In other words, they’re equivalent if you can find a place to direct antisense DNA — they seem to be, anyway, or there’s a bunch of papers out there that suggest that. Intuitively, that makes sense to me. If you look at the catalytic portion of RISC that’s been published, its basically an enzymatic activity that’s very akin to RNase H, which is what you need to cleave a DNA/RNA duplex.
Even the cutting mechanisms look like they’re conserved, [and] a major thing from my point of view is structure and being able to target things.
So where are you now in terms of what’s going on in your lab with RNAi projects?
I’m still not convinced that delivering short hairpins or siRNAs with a viral vector is the best way to go, and so I’m … trying to mix the best of both worlds, antisense DNA [and] siRNA. I’m thinking that if we could deliver short double stands [with a workable transfection technology] … that might be a better way to do it.
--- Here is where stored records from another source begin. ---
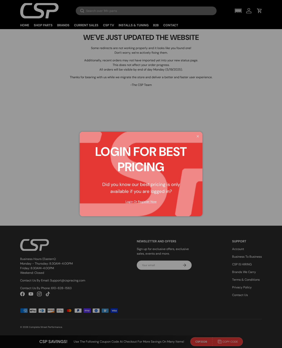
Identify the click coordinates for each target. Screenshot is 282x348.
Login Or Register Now (141, 202)
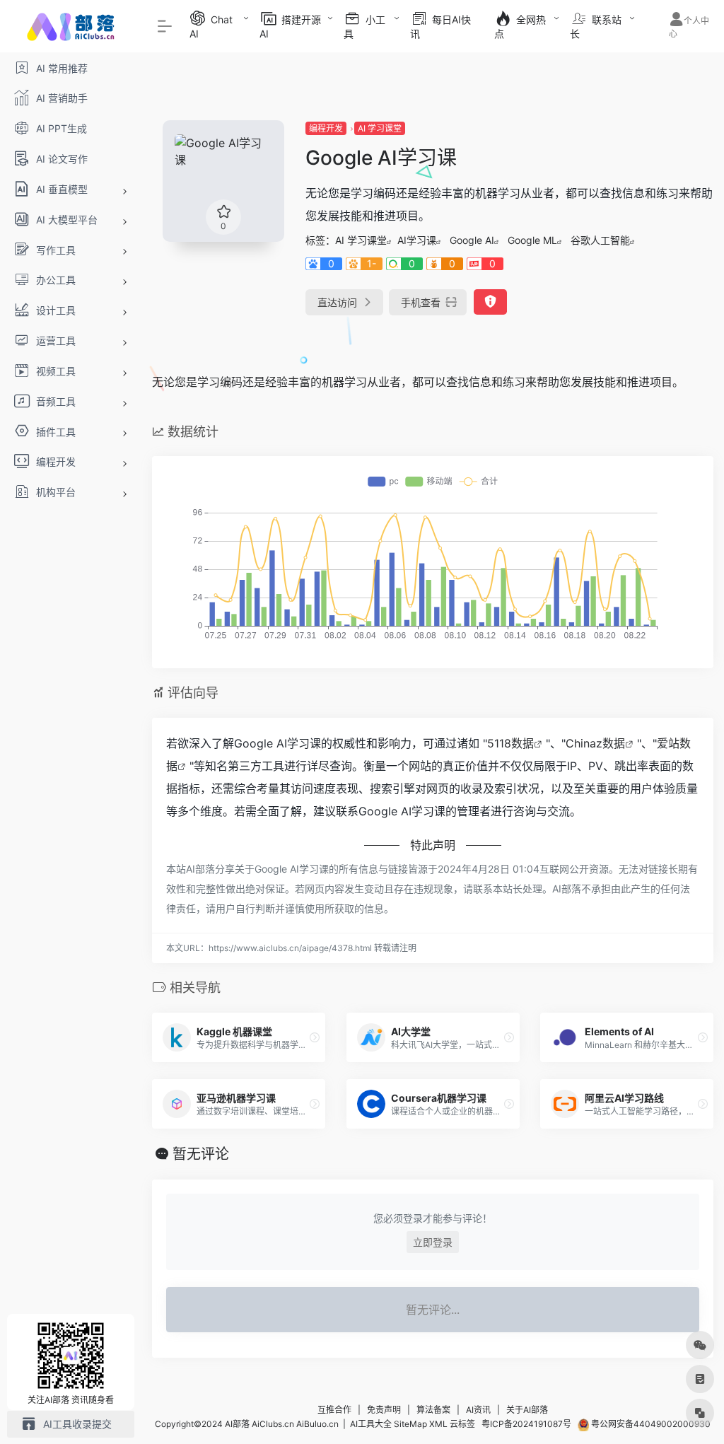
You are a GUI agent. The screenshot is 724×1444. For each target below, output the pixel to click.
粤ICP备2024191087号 (526, 1424)
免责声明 (384, 1409)
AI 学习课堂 (380, 128)
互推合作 (334, 1409)
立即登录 (432, 1242)
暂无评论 (201, 1154)
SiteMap (410, 1424)
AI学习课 (416, 240)
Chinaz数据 (595, 743)
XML (438, 1424)
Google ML (532, 240)
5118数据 (510, 743)
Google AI (472, 240)
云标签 (462, 1424)
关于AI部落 (527, 1409)
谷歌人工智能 (600, 240)
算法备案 (433, 1409)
So we are going to try to develop this purging application, because from a medical point of view there are diseases where you could use that immediately.
Purging application?
In other words, removing cells from a patient, then delivering the siRNAs to the cells you’ve removed and putting [the cells] back in [the patient]. That restricts the world considerably in terms of therapeutics because obviously you can’t do that with solid tumors, but for hematological malignancies like multiple myeloma or non-Hodgkin’s lymphoma … this is something that might make a difference.
That seems like something you could more or less do straight away.
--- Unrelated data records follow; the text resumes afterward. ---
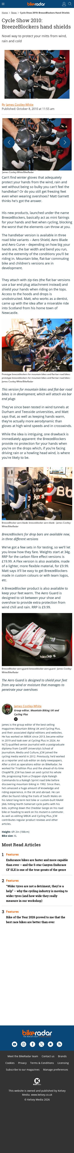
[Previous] (9, 142)
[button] (37, 146)
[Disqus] (37, 980)
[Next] (64, 142)
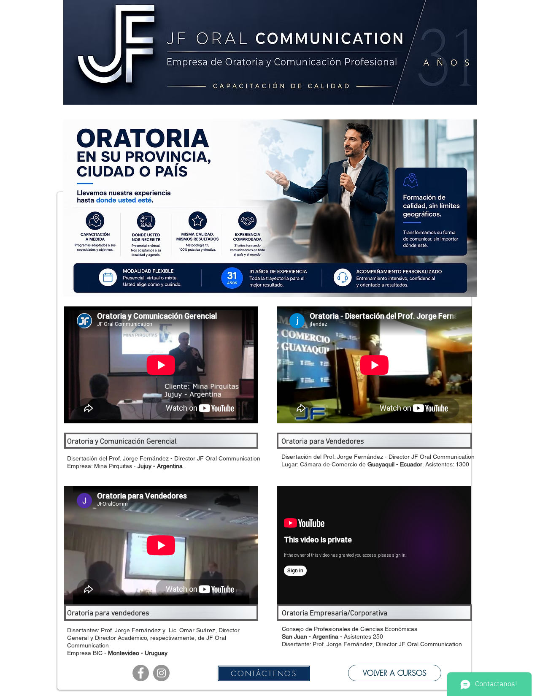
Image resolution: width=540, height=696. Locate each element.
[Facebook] (140, 673)
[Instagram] (161, 673)
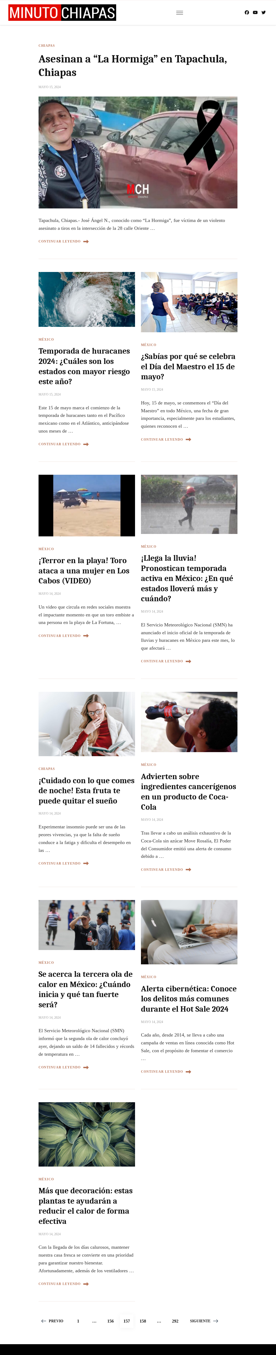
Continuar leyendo (60, 241)
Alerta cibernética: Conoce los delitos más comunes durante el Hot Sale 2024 (189, 999)
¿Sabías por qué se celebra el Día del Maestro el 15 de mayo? (188, 366)
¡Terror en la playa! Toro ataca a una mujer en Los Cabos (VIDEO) (84, 571)
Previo (56, 1321)
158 (144, 1321)
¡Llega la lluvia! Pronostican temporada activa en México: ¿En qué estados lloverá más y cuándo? (187, 578)
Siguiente (200, 1321)
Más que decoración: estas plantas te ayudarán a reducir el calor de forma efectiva (86, 1206)
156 (112, 1321)
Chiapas (47, 46)
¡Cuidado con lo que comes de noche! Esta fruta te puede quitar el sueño (86, 791)
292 (177, 1321)
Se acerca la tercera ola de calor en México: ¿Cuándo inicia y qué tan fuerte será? (86, 989)
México (46, 339)
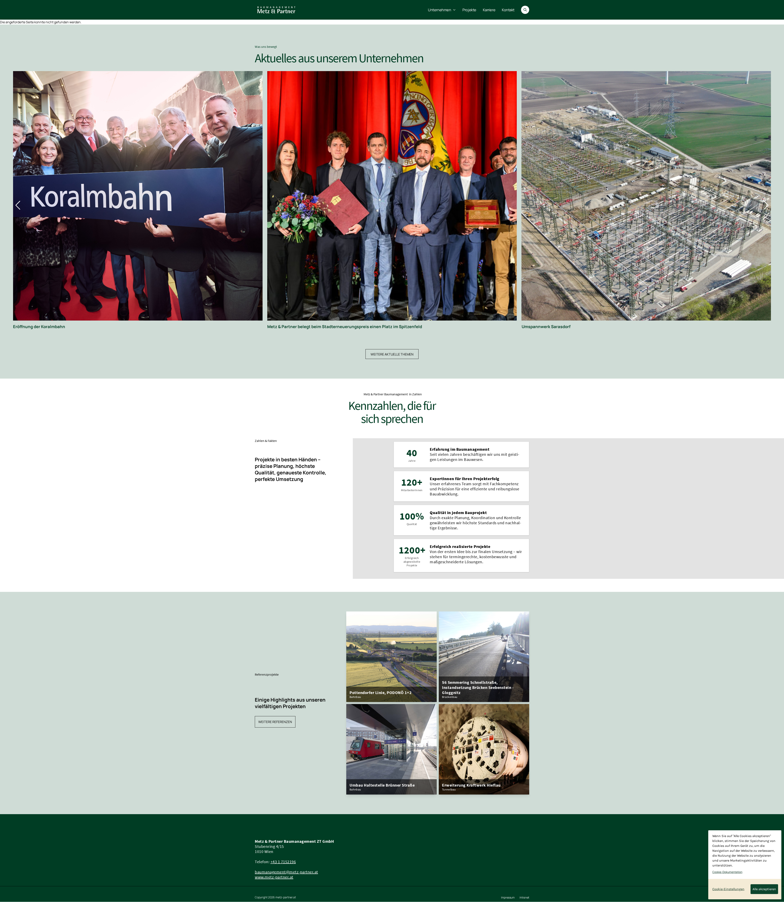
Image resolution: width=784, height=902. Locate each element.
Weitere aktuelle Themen (392, 354)
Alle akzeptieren (764, 889)
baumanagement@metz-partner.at (286, 871)
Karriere (489, 9)
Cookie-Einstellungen (728, 889)
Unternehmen (439, 9)
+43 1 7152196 (283, 861)
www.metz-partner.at (274, 877)
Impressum (508, 897)
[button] (18, 205)
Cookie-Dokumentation (727, 872)
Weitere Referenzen (275, 722)
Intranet (524, 897)
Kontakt (508, 9)
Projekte (469, 9)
How far along is this effort? Is this something you envision testing in people within a year?
This could go very rapidly if we had an appropriate partner. We’re an academic laboratory and we can’t make molecules that the FDA would approve — we just don’t have the facilities for that. We would need somebody to partner with who would say, “This is worthwhile and we’re willing to make an effort.”
Typically, in hematologic malignancies, [finding a partner] has been difficult because from the point of view of big pharma, it’s not very many patients. Gleevec may have changed this somewhat, and people may be more receptive to it, but it’s not clear. For chronic myelogenous leukemia, just as a for instance … that’s like 6,000 cases a year — that’s not something people are terribly interested in from a pharmaceutical point of view.
Have you had discussions with any possible partners?
Nope.
Do you envision this being something you need to arrange with big pharma?
To me, this seems like something that some biotech might be more willing to take a chance on in terms of this being a demonstration project, and then trying to get something off the ground that way.
Are you actively looking for collaborators? How does that process work?
Historically, people that are interested come knocking on your door, or my door I should say. But no one’s come knocking on my door yet, so where this is going to go, I have no idea.
It could, I think, go fairly rapidly, because as we said in this Nature Medicine paper, there are clinical grade apparati out there for electroporating molecules into cells — that already exists. So if that exists, and if you had an FDA-certified molecule, then you could put the two together — bone marrow purging, or this ex vivo delivery, is already approved. Everything is there, all the pieces exist. … I don’t think it’s crazy to say that in two or three years it might be possible to have something ready to be tried in the clinic.